The Tourmalet's last Tour de France summit finish was in 1974, but even when the race finished halfway up the mountain, at the ski station of La Mongie, as it did in 2002 and 2004, the gruelling nature of the climb sorted the men from the boys and it was here that Lance Armstrong settled the Tour in his favour. Both times.
However, on those occasions the Tour centred on waiting to see when Armstrong would make his first telling move in the mountains, which he did with unremittingly tedious regularity as soon as the race hit the Alps or Pyrenees.
In this year's race there is far more tension and uncertainty: just eight seconds separate the two-time winner Alberto Contador, who was victorious last year, from Schleck, the man he pushed into second in 2009, at the top of the Tour standings — and the race is almost certain to come down to the two of them.
Lurking at the back of everyone's mind, too, as the road steepens for the 15.5km Pyrenean ascent, will be the final challenge of the Tour — the 53km time trial through the flatlands of Bordeaux on Saturday.

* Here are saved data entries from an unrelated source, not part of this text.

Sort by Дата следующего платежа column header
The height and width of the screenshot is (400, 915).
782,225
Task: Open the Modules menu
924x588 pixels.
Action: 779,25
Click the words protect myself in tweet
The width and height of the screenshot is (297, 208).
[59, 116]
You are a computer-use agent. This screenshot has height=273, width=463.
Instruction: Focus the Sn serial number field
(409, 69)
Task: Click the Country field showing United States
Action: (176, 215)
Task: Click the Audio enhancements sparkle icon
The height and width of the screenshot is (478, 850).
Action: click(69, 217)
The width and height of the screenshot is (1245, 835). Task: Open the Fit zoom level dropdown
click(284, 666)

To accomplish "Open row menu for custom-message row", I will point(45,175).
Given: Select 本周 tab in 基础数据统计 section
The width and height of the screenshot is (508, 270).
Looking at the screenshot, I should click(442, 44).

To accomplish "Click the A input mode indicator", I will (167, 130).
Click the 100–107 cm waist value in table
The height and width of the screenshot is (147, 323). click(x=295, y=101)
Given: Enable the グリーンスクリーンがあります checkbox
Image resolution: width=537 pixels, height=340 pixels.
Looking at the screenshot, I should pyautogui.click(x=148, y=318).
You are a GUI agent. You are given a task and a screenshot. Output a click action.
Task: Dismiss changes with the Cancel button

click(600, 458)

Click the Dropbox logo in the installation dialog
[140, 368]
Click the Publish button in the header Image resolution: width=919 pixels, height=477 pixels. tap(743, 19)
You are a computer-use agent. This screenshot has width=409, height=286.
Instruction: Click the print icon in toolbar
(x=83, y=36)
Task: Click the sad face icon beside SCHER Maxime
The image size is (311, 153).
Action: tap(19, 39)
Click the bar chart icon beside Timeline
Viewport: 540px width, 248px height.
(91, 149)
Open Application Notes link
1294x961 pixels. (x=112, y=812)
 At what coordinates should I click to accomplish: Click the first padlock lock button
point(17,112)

But for the pure climbers like Schleck, victory on the Tourmalet is not enough. As was the case for Charly Gaul when the so-called ‘Angel of the Mountains’ became the last Luxemberg rider to win the Tour 52 years ago, Schleck's time trial rivals have to be distanced by enough time on Thursday to ensure they cannot close the gap on Saturday.
That will be easier said than done, even if after dominating in the mountains in 2009 — and in the Tour of Spain he won in 2008, Contador is by no means as strong this year. Rather so far in the Tour, in the three days in the Alps and three in the Pyrenees, Contador and Schleck's mountains performances have been tantalisingly close to a draw.
It was a sign of how much pressure Contador feels he is under that he refused to hold a leaders rest-day press conference yesterday, as is the usual tradition, having only a few brief words to say to one Spanish news agency, EFE.
“If I can decide the race on the Tourmalet, I will,” the 27-year-old said. “It's a mythical summit, where you'll have to be the most intelligent as well as the strongest to win.
“But I'm prepared for battle, and whilst the Tourmalet has a huge place in the Tour's history, the most important thing will be to win in Paris.”
The Spaniard's most important problem though is that for almost everyone barring the time triallists and sprinters, the Tourmalet is both the Tour's biggest prize and its last chance saloon.
Even Lance Armstrong, with his morale bouncing back after Tuesday's breakaway, has said he would have a crack at one last attack — and his RadioShack team made no secret of the fact.
“It's not yet finished, there's one last mountain stage and we're going to try again,” team manager Johan Bruyneel said.
So could Armstrong form an alliance with whoever the future 2010 Tour winner may be on the Tourmalet and take a last stage victory whilst his breakaway partner wraps up the race overall?